In treatment, our patients often struggle to make sense of what others, especially their parents, wanted from them. On the one hand, they reinforced an overly harsh inner critic. On the other, they justified doing so. Inevitably, the individual becomes confused—“Why am I so afraid of criticism if it’s good for me?” And that’s because it never was. Learning to distinguish blame and responsibility often means coming to terms with one’s past, seeing it for what it truly was. Some of our patients fear holding their parents responsible, while some shame them in turn as a means of avoiding accountability as adults. Both extremes imply a warped relationship with responsibility. Some see it as too cruel for significant others, and of course themselves, and others preferentially and excessively wield it.

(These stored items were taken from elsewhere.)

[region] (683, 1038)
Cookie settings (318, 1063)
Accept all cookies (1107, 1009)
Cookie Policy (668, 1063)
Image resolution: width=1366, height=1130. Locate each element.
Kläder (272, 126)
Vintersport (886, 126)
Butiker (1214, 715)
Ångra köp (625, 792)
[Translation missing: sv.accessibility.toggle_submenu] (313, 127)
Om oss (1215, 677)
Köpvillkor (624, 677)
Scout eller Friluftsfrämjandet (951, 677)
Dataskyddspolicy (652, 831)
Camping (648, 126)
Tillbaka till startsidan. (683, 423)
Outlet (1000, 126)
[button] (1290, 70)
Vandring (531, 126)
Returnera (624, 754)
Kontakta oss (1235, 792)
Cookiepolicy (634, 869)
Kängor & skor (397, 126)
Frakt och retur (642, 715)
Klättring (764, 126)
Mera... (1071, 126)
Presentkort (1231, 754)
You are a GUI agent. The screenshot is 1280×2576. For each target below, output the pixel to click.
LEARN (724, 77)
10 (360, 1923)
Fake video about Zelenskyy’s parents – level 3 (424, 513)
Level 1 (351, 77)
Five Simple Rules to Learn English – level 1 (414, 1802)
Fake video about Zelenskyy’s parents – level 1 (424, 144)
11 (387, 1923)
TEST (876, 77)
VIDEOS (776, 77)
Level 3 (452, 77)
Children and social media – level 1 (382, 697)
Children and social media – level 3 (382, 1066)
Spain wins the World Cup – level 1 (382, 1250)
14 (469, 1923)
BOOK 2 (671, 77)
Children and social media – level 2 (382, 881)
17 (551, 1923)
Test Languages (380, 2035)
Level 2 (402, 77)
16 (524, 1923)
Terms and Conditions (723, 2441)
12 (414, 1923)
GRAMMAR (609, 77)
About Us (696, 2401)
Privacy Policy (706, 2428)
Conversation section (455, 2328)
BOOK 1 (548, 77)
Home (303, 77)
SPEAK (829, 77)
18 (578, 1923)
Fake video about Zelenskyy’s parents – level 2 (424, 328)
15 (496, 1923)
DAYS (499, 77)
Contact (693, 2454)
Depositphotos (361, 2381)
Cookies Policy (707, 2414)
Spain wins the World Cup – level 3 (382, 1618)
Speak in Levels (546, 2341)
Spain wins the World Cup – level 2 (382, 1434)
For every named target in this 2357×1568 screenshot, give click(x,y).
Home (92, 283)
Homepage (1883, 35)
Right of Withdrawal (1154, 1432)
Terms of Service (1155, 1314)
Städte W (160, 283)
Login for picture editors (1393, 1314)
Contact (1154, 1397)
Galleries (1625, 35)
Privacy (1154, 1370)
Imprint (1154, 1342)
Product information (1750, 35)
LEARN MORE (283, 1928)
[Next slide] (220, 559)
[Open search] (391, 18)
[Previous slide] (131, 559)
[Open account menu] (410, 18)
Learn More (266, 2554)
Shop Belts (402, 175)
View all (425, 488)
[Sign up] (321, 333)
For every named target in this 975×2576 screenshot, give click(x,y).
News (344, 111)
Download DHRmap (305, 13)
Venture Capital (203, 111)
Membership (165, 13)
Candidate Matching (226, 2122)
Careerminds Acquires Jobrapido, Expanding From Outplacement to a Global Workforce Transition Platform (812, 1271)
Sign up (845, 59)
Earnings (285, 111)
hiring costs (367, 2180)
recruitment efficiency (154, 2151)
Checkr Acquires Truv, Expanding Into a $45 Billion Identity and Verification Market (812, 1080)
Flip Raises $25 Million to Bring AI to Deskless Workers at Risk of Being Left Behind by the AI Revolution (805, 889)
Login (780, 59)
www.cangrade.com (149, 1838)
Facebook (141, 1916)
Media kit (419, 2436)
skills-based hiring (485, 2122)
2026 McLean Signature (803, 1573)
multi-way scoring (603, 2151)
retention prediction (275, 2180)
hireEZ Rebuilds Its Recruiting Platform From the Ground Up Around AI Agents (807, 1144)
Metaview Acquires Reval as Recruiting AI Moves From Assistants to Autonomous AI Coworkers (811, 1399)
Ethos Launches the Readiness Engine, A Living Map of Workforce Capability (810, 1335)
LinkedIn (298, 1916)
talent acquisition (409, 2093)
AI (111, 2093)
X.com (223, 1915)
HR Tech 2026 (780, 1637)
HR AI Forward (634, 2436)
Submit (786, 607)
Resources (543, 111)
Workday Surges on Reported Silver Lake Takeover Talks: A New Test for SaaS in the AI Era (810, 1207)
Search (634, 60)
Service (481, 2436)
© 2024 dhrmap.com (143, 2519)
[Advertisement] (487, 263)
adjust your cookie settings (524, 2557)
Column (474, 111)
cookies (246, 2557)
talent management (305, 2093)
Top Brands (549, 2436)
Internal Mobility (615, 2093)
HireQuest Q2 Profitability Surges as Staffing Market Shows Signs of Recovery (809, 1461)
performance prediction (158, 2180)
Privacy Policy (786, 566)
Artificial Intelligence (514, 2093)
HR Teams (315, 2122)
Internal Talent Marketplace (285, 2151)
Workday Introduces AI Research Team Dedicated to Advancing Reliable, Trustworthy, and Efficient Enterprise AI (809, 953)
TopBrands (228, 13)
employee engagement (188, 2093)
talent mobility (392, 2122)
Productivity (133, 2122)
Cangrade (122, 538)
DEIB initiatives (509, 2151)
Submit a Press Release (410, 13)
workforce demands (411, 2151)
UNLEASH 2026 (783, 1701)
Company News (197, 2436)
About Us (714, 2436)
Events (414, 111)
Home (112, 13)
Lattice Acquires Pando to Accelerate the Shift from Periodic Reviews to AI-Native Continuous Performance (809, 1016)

But responsibility isn’t a game, hence why most people hold others accountable only when needed. With that said, lastly, in order to distinguish the two, we need to trust that others do, too. This is the most difficult part of treatment, and life, for the perfectionist. Perfectionists often hold themselves to excessive standards because they believe that’s how things are, that if you were truly good, you’d be beyond reproach. Yet, the truly good are the ones who welcome it and put it in its proper place.